* Exercise data

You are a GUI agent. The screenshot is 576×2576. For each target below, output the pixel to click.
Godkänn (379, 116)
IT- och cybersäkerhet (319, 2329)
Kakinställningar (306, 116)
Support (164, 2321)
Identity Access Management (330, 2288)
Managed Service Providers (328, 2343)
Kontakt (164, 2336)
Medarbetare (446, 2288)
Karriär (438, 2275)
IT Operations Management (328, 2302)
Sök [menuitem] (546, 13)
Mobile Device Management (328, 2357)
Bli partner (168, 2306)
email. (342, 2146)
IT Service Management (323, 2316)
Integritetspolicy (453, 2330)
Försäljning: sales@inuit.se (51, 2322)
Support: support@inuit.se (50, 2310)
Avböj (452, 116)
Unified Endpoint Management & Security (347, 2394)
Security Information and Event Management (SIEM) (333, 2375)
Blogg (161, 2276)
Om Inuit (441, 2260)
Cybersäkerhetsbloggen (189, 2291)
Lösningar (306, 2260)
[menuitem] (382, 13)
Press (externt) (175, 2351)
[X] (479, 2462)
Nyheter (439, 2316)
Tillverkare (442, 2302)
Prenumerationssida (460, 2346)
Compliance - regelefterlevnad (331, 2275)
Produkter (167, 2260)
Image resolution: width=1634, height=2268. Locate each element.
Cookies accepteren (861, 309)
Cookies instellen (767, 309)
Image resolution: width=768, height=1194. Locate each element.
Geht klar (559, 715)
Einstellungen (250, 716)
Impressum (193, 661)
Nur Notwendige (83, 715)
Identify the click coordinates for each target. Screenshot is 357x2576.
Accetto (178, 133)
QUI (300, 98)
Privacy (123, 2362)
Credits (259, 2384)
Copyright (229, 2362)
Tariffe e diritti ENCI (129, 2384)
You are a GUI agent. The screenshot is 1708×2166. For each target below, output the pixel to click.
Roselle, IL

* Work to complete
Search the entries above for the word "width" and count the lines that hold it. Reply with only that number.

* Final answer
2